> **Exercise brief**: Copy word for word the passage of the quarantine blog post below that begins at the words "I never really" and stops after the words "I always thought.".

English

Quarantine blog (9): Sitting still

28 May 2020

Staying in, online lectures, social distancing. How do students deal with it? In this relay blog, Vox writers who study at Radboud write about their life in times of corona. Tjitse Ozinga, Political Sciences student, tries to teach himself how to slow down.

When the lockdown began, my mother and I were sitting at the table, complaining that live was still as busy as always. Maybe I am the typical hurried student. Everything can go faster, better, more social. I would not describe myself as stressed, but I am someone who wants to stay busy all the time.

In this respect, I am a lot like my mother. Exercising daily, meeting people, plan as many things as possible and run around all the time, we both do it. If I found that I had an hour of nothing, I would quickly plan something to do. Sometimes even that wasn’t enough, and then I would book a cheap trip every month, it did not matter where to, as long as I hadn’t been there yet.

‘The art of being idle isn’t for me, I always thought’

I never really dwelled on this – but that was part of it, of course. Still, I envied friends who do make the time to just do nothing, without a purpose, and actually enjoy it. The art of being idle isn’t for me, I always thought.

But because of the corona virus, everything is different. For me, it’s a set back, learning how to cope with the huge amount of time and not having an easy way to fill it. When it began, I was going through withdrawal, I exercised for hours every day, tried to teach myself how to play the piano, or to speak Spanish, etcetera. Anything to keep myself busy. But along the way, the sitting still became easier and easier.

My father is the opposite of my mother. ‘Being bored is to enjoy, just be happy that it is possible sometimes’. I realise that it is a privilege that I have the time to not worry about anything. Just think of the health care workers who work really hard, or people who are without work, students who have to quit their studies. I home me and other ‘all-doers’ learn that not everything has to be done, and it is allowed to do nothing. Even once we go back to our busy ‘normal’.

> **Supplied entries**:
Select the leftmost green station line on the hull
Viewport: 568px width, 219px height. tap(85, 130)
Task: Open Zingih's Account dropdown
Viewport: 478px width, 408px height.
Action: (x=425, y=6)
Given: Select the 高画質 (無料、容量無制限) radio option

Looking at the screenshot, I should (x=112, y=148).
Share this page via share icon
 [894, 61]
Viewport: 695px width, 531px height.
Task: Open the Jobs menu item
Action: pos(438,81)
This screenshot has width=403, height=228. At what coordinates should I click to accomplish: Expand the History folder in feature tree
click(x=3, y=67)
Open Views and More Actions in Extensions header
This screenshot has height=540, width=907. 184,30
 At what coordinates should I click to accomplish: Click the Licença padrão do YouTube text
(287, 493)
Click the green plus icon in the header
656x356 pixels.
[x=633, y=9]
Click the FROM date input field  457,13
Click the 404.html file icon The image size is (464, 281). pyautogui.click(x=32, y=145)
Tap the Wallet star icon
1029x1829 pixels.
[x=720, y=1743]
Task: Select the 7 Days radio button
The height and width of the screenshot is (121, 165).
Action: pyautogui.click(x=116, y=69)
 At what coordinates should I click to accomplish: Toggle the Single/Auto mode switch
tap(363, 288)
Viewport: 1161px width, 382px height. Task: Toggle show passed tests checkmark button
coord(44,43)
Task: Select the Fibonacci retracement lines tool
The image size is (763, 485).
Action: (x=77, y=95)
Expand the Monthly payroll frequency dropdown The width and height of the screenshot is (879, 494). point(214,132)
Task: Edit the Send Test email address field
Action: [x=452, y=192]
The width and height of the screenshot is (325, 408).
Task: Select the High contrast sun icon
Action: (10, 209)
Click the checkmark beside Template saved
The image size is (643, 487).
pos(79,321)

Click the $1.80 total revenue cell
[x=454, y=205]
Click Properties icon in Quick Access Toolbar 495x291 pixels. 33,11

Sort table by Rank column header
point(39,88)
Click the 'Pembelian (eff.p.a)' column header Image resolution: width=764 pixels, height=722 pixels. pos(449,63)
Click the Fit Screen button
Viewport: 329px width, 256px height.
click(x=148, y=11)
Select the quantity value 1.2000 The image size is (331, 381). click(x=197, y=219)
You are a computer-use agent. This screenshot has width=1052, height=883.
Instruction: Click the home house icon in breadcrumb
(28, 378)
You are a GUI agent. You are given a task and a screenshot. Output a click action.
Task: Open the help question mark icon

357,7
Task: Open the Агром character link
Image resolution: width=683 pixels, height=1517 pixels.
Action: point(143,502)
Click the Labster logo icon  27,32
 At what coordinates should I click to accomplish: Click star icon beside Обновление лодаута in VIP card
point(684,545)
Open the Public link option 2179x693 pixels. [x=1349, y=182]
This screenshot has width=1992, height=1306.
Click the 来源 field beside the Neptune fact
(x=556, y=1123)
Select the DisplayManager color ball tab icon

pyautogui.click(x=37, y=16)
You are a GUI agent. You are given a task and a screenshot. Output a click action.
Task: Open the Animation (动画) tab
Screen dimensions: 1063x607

> **Task response**:
I never really dwelled on this – but that was part of it, of course. Still, I envied friends who do make the time to just do nothing, without a purpose, and actually enjoy it. The art of being idle isn’t for me, I always thought.